**DIRECTIONS**.
Below are entries; copy exactly, and only, the lines from the one containing "Task: Open the hamburger menu in top bar" through their final line, leaving out pictures.

(Pixel coordinate grounding data)
——

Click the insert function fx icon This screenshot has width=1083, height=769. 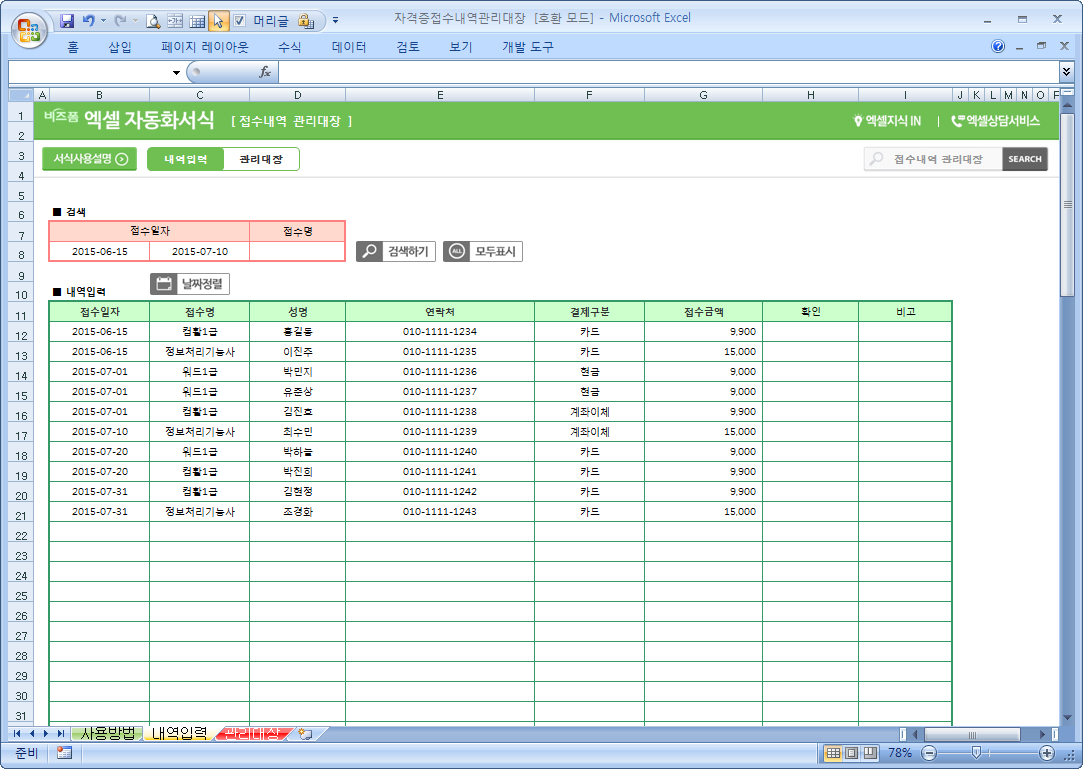[x=265, y=72]
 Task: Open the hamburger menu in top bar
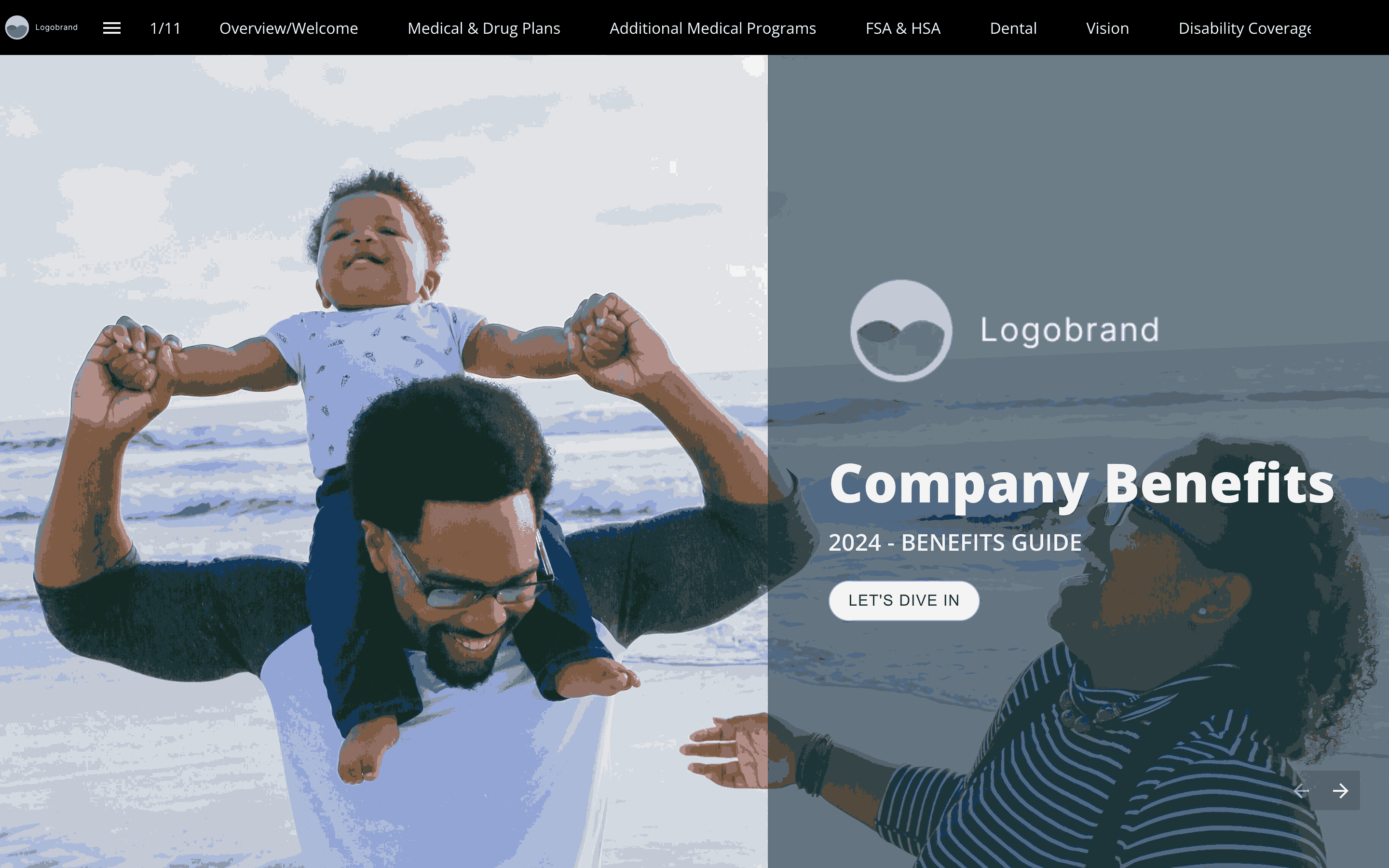[111, 27]
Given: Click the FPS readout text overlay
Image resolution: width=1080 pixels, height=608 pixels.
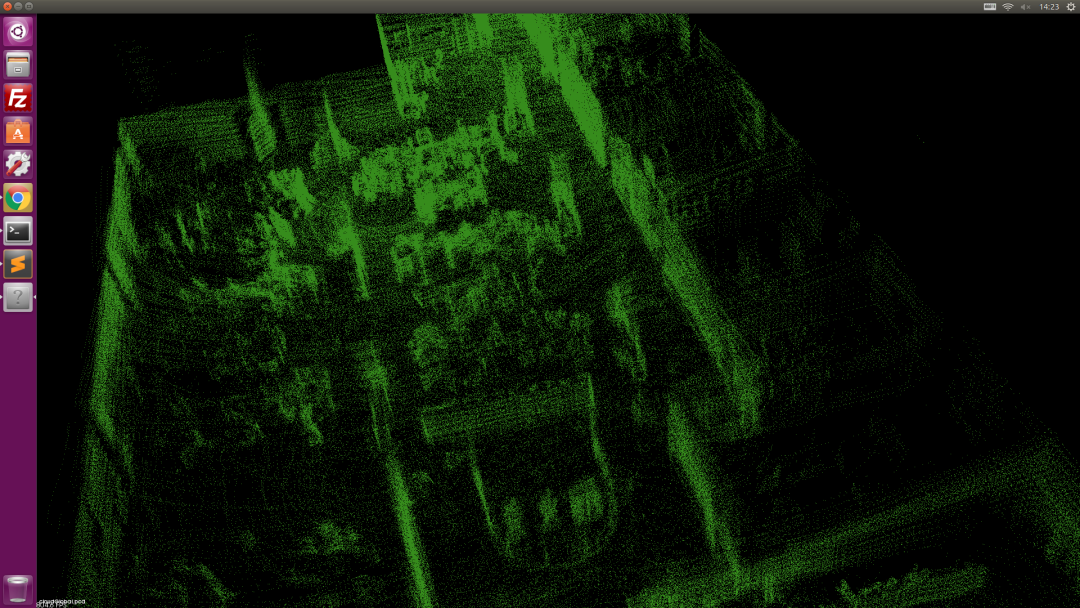Looking at the screenshot, I should pyautogui.click(x=52, y=604).
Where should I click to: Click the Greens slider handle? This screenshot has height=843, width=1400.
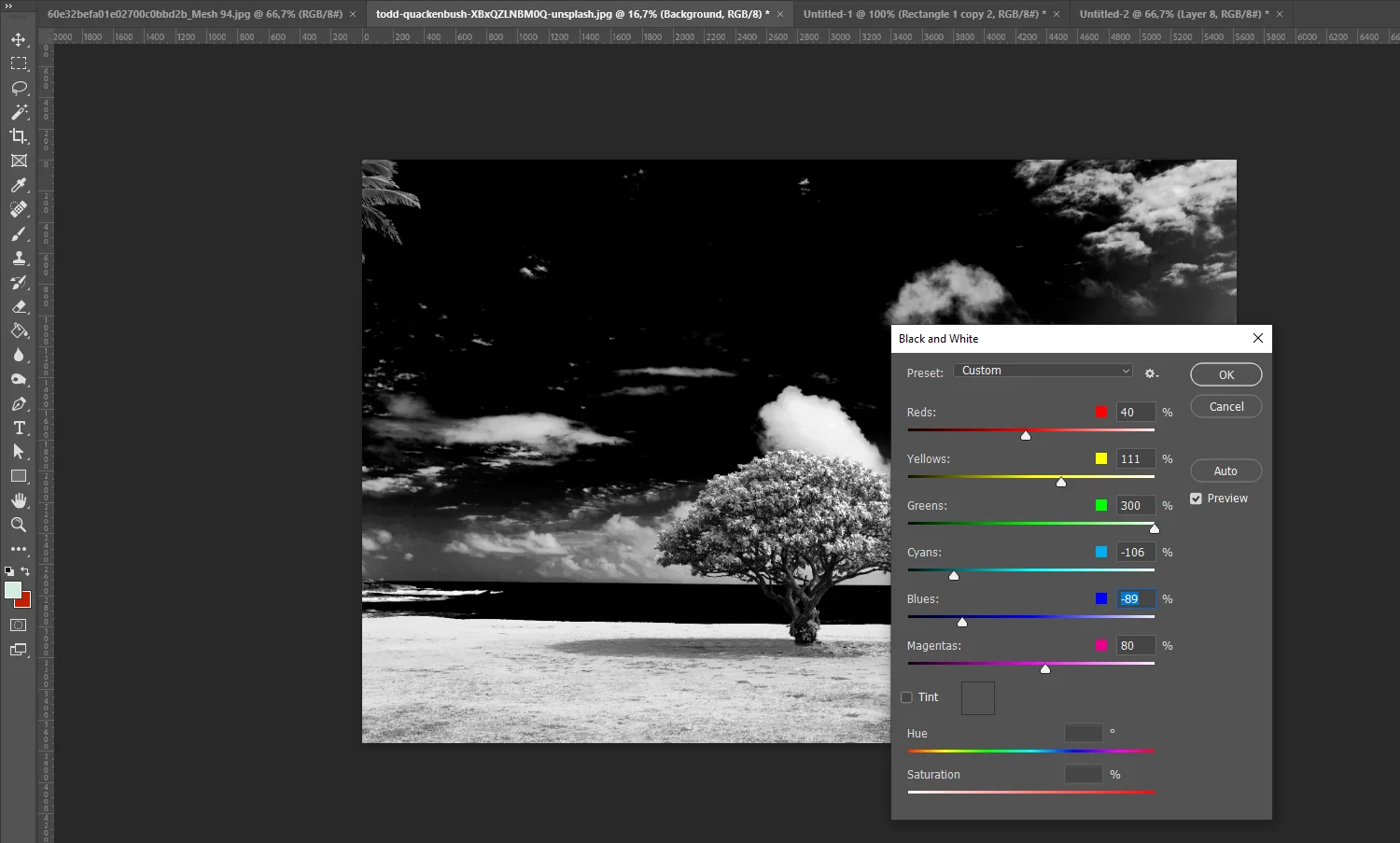(x=1154, y=529)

——

**ANSWER AREA**.
 Task: Open the hamburger menu in top bar
[111, 27]
Given: Click the FPS readout text overlay
Image resolution: width=1080 pixels, height=608 pixels.
Looking at the screenshot, I should pyautogui.click(x=52, y=604).
Where should I click to: Click the Greens slider handle? This screenshot has height=843, width=1400.
(x=1154, y=529)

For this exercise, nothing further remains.